■ **WHAT IS REQUIRED**
Copy each of the rows below word for word, with every character unchanged.

■ **EXTRACTED INFORMATION**
=======

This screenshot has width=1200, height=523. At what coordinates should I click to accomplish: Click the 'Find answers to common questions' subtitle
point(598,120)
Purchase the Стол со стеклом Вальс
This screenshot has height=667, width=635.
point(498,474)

=======

■ **SOLVED EXERCISE**
This screenshot has width=1200, height=523. At what coordinates should I click to accomplish: Click the 'Find answers to common questions' subtitle
point(598,120)
Purchase the Стол со стеклом Вальс
This screenshot has height=667, width=635.
point(498,474)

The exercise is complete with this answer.